In spite of proliferating alternative definitions of the family, CMDA supports the Biblical model of the traditional family—an exclusive, committed, lifelong union of a man and woman living in an integral loving relationship with or without biological or adopted children.* Most current scientific studies** affirm that the Biblical model provides the optimal environment for the health of children, family, and society.

We believe the unique contributions of both father and mother are important for wholesome child development. However in our fallen world there are many wounded families in which one partner is absent. We encourage the Church to fulfill its Biblical mandate to support single parents in providing a nurturing environment for their children. In a situation of remarriage, it is possible to re-approximate the Biblical model for the family.

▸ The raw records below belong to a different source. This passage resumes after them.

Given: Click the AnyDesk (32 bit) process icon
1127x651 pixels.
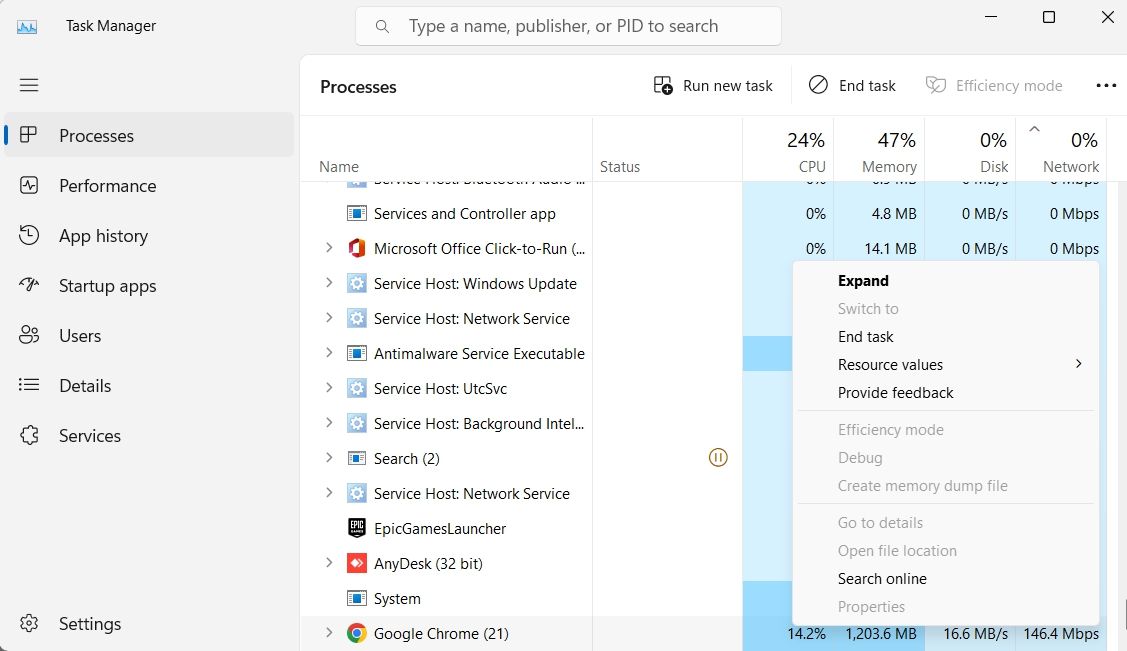Looking at the screenshot, I should coord(356,563).
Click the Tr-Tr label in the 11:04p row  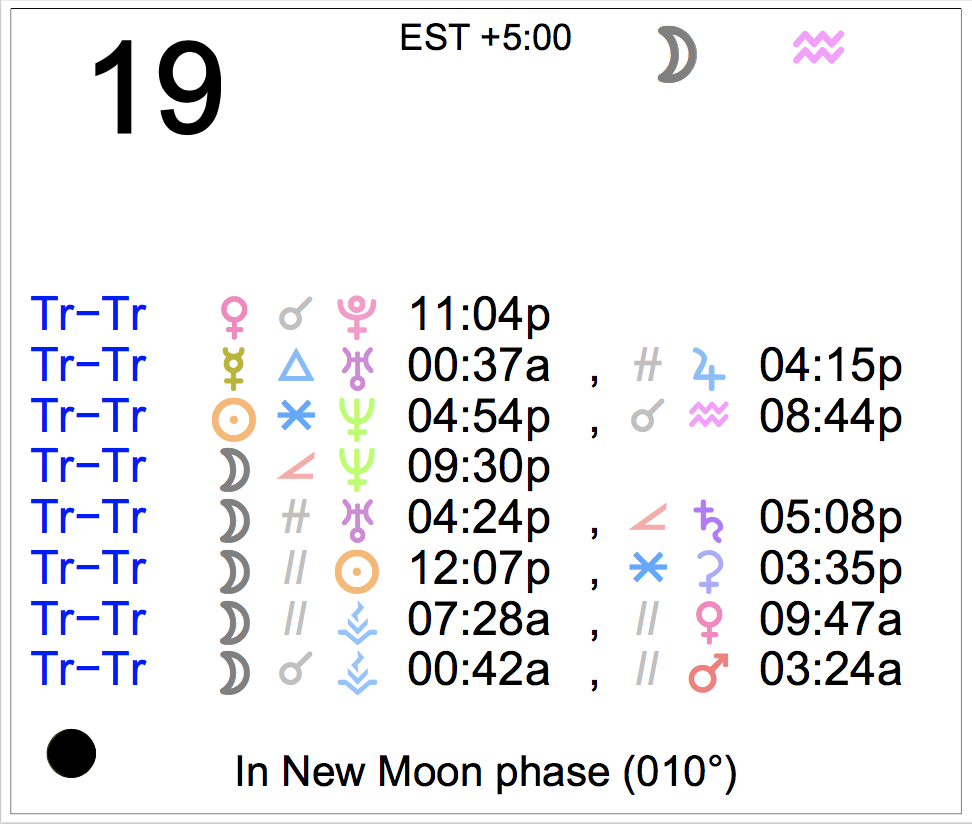point(89,316)
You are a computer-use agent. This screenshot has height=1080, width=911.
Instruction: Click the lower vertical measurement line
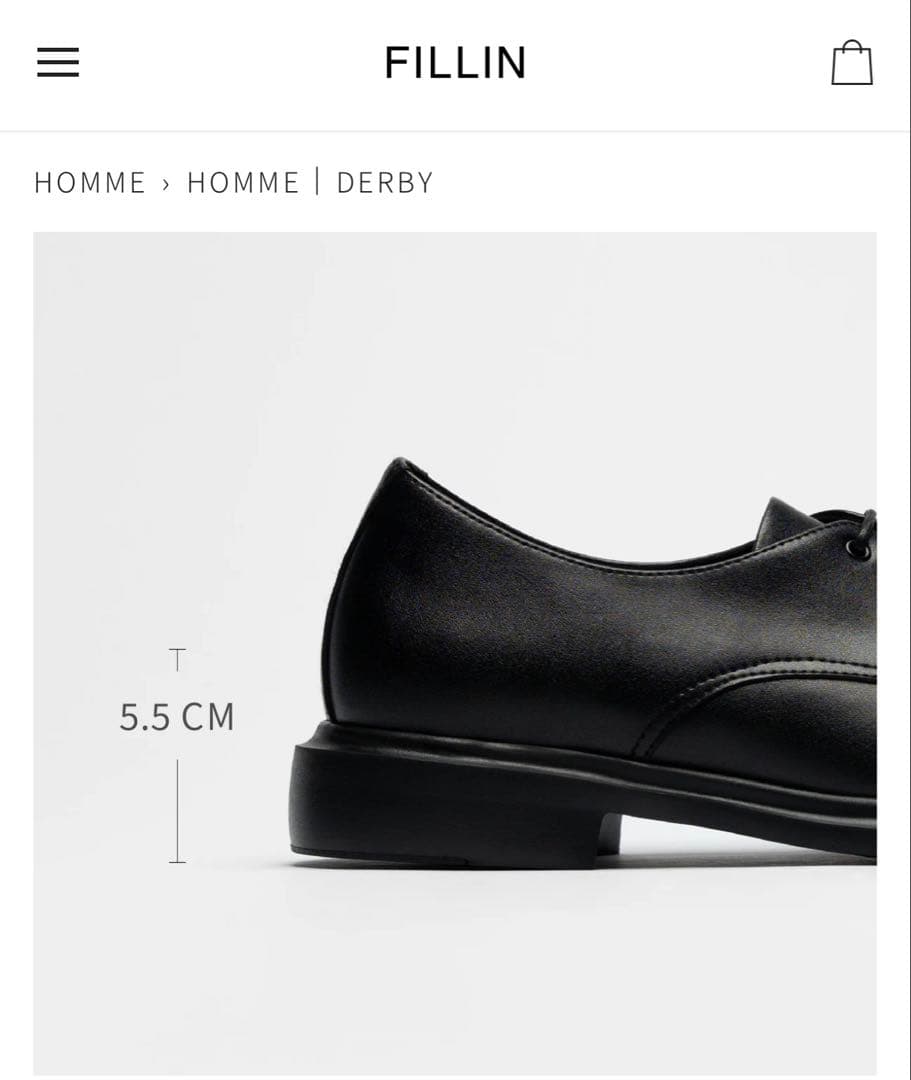click(177, 811)
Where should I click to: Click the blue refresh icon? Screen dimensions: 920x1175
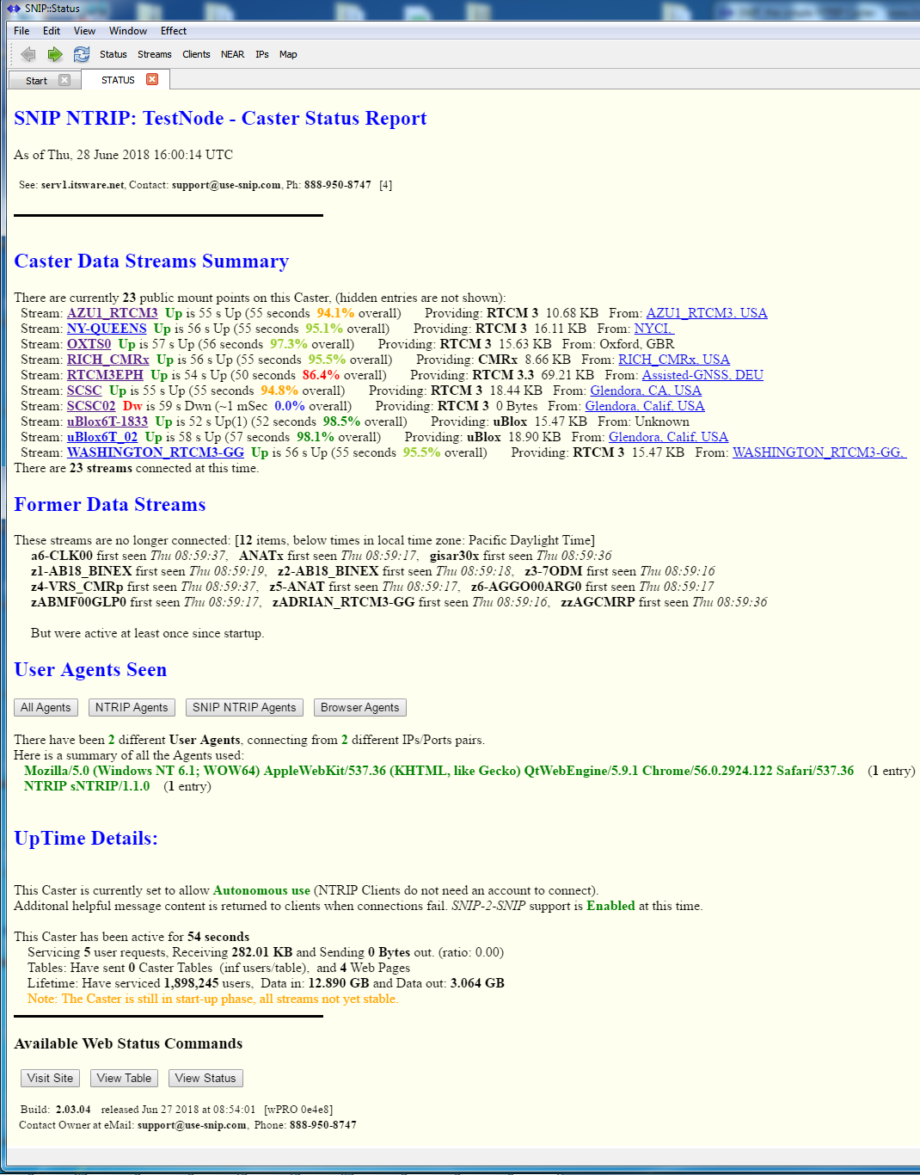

Adoption is an act of love that provides a beneficial environment for a child and reflects God’s act of love in adopting us into His family. CMDA enthusiastically encourages and supports adoption of children or frozen embryos into the traditional family. In addition, there may be circumstances in which a single person***, while not meeting the optimal Biblical model of the family, might adopt a child and provide a loving and nurturing environment that would outweigh the potential difficulties inherent in this situation. CMDA does not support adoption into family models other than these.

Advancements in reproductive technology have likewise created complex ethical issues. CMDA believes it is morally inappropriate to use reproductive technologies**** to produce children outside the boundaries of the traditional Biblical family model.

*The following alternative family forms do not meet this Biblical model: Same-sex couples, Domestic partners, Polygamy, Polyandry, Incestuous unions, Open marriages, and the like.

** See Annotations. See Ethics Statement – Annotations for Homosexuality Statement

***A single person living according to Biblical standards. See Ethics statements: Human Sexuality, and Homosexuality.

****See Ethics Statement: Assisted Reproductive Technology.

Approved by the House of Representatives June 11, 2004 unanimously.